The district court further held that Mr. Nicosia was bound to the contract between his wife and Amazon. Noting the frequency of password sharing, the court reasoned that it would defy common sense if consumers could circumvent websites’ terms and conditions in this manner.  The court applied principles of equitable estoppel to hold that, by using someone else’s account, customers like Mr. Nicosia implicitly represent that they are the true account holder and, in benefiting from these representations, are estopped from arguing that they are exempt from contractual terms (including the arbitration provision). This result accords with several other district court decisions finding that third-party users are bound by conditions previously agreed to by account owners.

Nicosia appealed the district court’s order compelling him to arbitrate.

Second Circuit, Round Two

In Nicosia II, the Second Circuit did not reach the district court’s agency and estoppel analysis, but instead affirmed on an independent ground—based on “notice and assent.” 

The Second Circuit noted that Amazon had raised the arbitration provision in its filings throughout the lawsuit, including as early as September 2014, such that the plaintiff was on inquiry notice of the provision.  Further, Mr.
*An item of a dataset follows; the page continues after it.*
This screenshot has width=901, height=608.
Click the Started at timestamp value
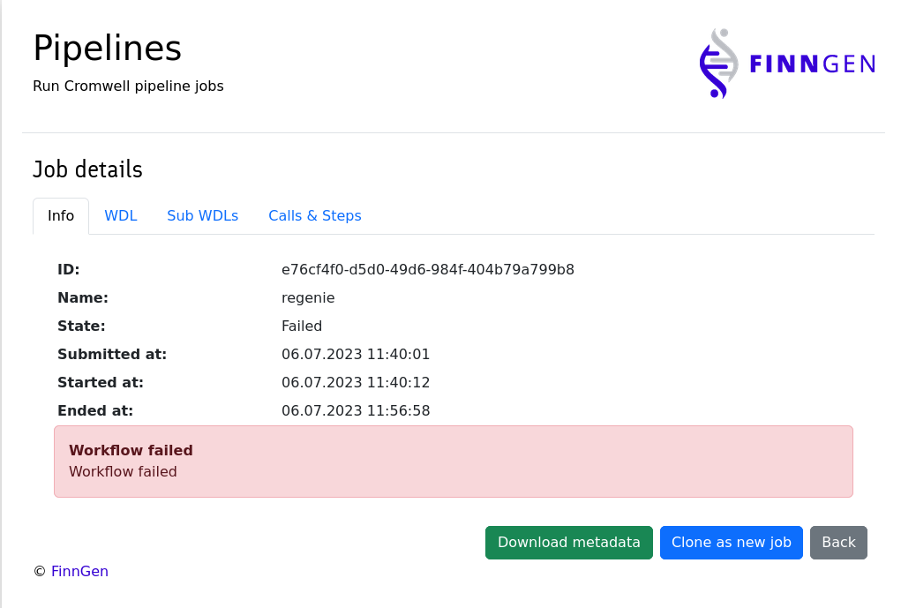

Nicosia continued to make purchases on Amazon’s website, including at least 27 purchases after September 2014.  The Second Circuit concluded that Nicosia thus engaged in conduct that a “reasonable person would understand to constitute assent” to the arbitration provision.  This is the case even though Nicosia denied ever reading the terms and conditions containing the arbitration clause, because “an internet user need not actually read the terms or conditions . . . as long as [the user] has notice of their existence.” 

The court explained in a footnote that it assumed Amazon’s post-2014 iteration of the arbitration clause, which had broader language, applied retroactively to Nicosia’s 2013 purchase of the diet drug because he did not object to such a construction and thus waived any arguments to the contrary. Courts generally hold that broadly worded arbitration clauses, including “any dispute” language, apply retroactively. See, e.g., Levin v. Alms & Assocs., Inc., 634 F.3d 260, 267 (4th Cir. 2011).  Courts have generally been less willing, however, to apply clauses retroactively when litigation has already commenced.  

Conclusion

As Foley has written before, there can be many benefits to implementing a good, defensible arbitration clause in existing consumer agreements, including to reduce class action risk.  As the Nicosia case illustrates, however, plaintiffs’ counsel may be willing to expend great effort to challenge arbitration clauses in hopes of avoiding the parties’ prior bargain so that they can pursue claims on a class basis.  Businesses can improve their ability to withstand such attacks by shoring up their practices surrounding arbitration clause implementation.  At a minimum, businesses should carefully vet the language of the clause itself, being mindful of the choices embedded therein (e.g., which arbitration venue/rules apply, or whether an arbitrator or court will interpret a given challenge to the clause); ensure that consumers receive clear and conspicuous notice of it; and review the clause periodically to ensure the language employed reflects recent developments in the law.